→ KUTIPAN TEKS:
Hari Ibu kerap dirayakan dengan bunga, kartu ucapan, dan rangkaian kata manis tentang pengorbanan. Ibu digambarkan sebagai sosok penuh kesabaran, keikhlasan, dan ketangguhan tanpa batas. 

Narasi ini diulang dari tahun ke tahun, seolah menjadi kebenaran tunggal tentang perempuan. Namun, di balik kemeriahan seremoni itu, muncul pertanyaan mendasar: apakah penghormatan yang diberikan benar-benar bermuara pada keadilan yang layak diterima perempuan?

Realitanya, banyak ibu bahkan tidak memiliki ruang untuk merayakan dirinya sendiri. Waktu dan tenaganya habis untuk memastikan dapur tetap berasap, anak-anak bersekolah, dan keluarga bertahan dalam keterbatasan. 

Mereka bekerja tanpa jam yang jelas, tanpa upah, dan tanpa jaminan sosial. Ironisnya, kondisi ini sering dibungkus dengan pujian “perempuan kuat”, seolah kekuatan itu membenarkan sistem yang membiarkan perempuan memikul beban ganda secara terus-menerus.

Hari Ibu seharusnya tidak berhenti pada romantisasi pengorbanan. Ia mesti menjadi ruang refleksi sosial: sejauh mana negara dan masyarakat telah menghadirkan keadilan bagi perempuan? 

Fakta di lapangan menunjukkan, masih banyak ibu yang bekerja di sektor informal tanpa perlindungan hukum, mengalami kekerasan dalam rumah tangga, dibebani kerja domestik tanpa pengakuan, serta dipaksa diam demi menjaga apa yang disebut sebagai keharmonisan keluarga.

Budaya patriarki yang mengakar kuat kerap menempatkan penderitaan perempuan sebagai sesuatu yang wajar, bahkan mulia. Perempuan diajarkan untuk bertahan, bukan melawan; untuk memahami, bukan dipahami. 

Dalam situasi seperti ini, perayaan Hari Ibu yang hanya diisi dengan seremoni tahunan justru berisiko mengaburkan persoalan mendasar yang dihadapi perempuan dalam kehidupan sehari-hari.

→ DATA YANG DIBERIKAN:

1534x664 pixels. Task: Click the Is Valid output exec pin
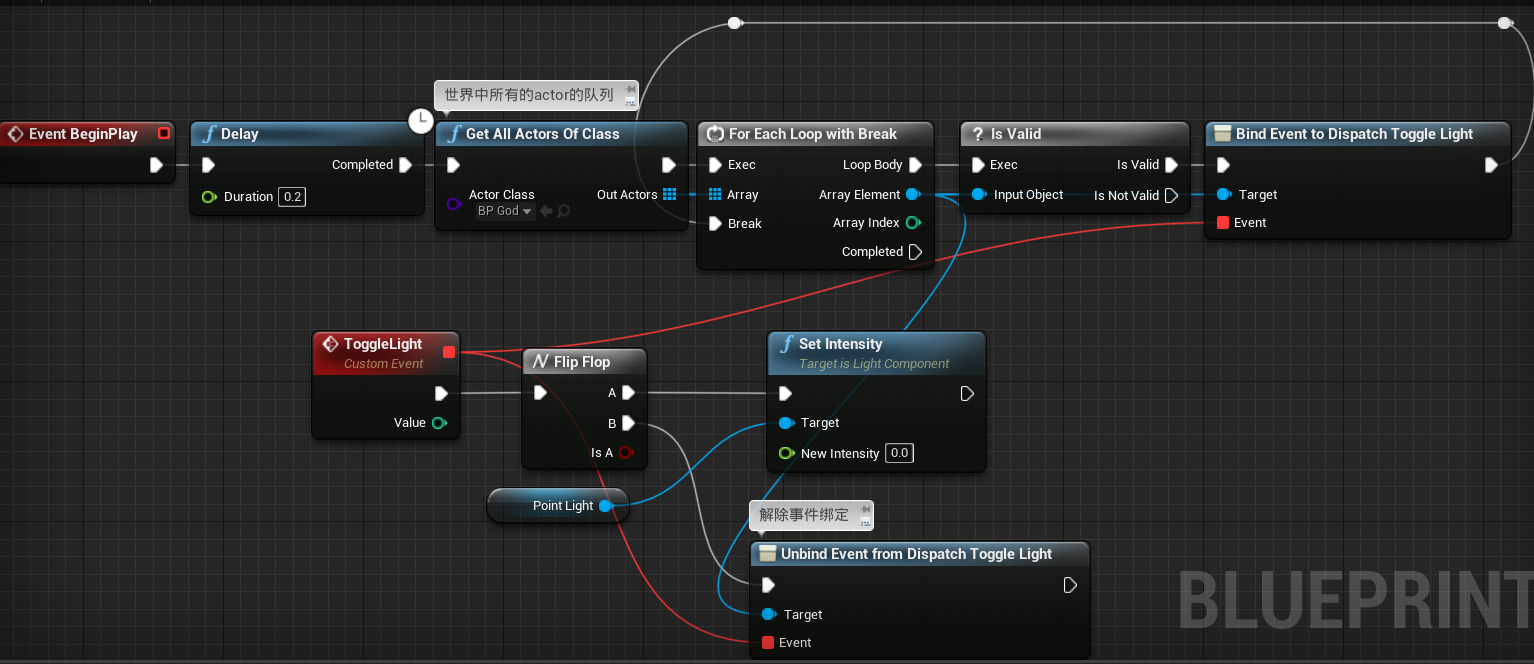pyautogui.click(x=1171, y=165)
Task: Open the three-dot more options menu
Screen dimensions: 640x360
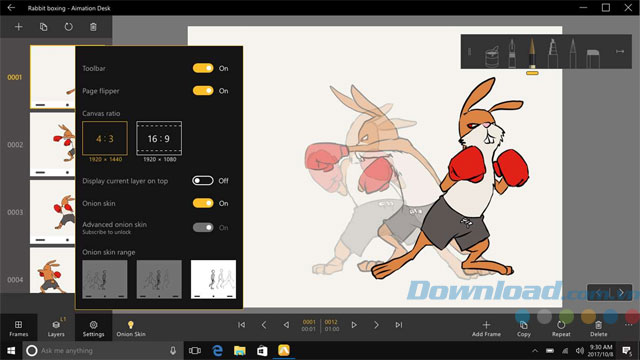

→ TUGAS:
Tuliskan kembali bagian teks tentang Hari Ibu di atas, mulai dari kata-kata "Hari Ibu kerap" sampai "ketangguhan tanpa batas.". Salin tanpa mengubah satu kata atau tanda baca pun.

→ JAWABAN LENGKAP:
Hari Ibu kerap dirayakan dengan bunga, kartu ucapan, dan rangkaian kata manis tentang pengorbanan. Ibu digambarkan sebagai sosok penuh kesabaran, keikhlasan, dan ketangguhan tanpa batas.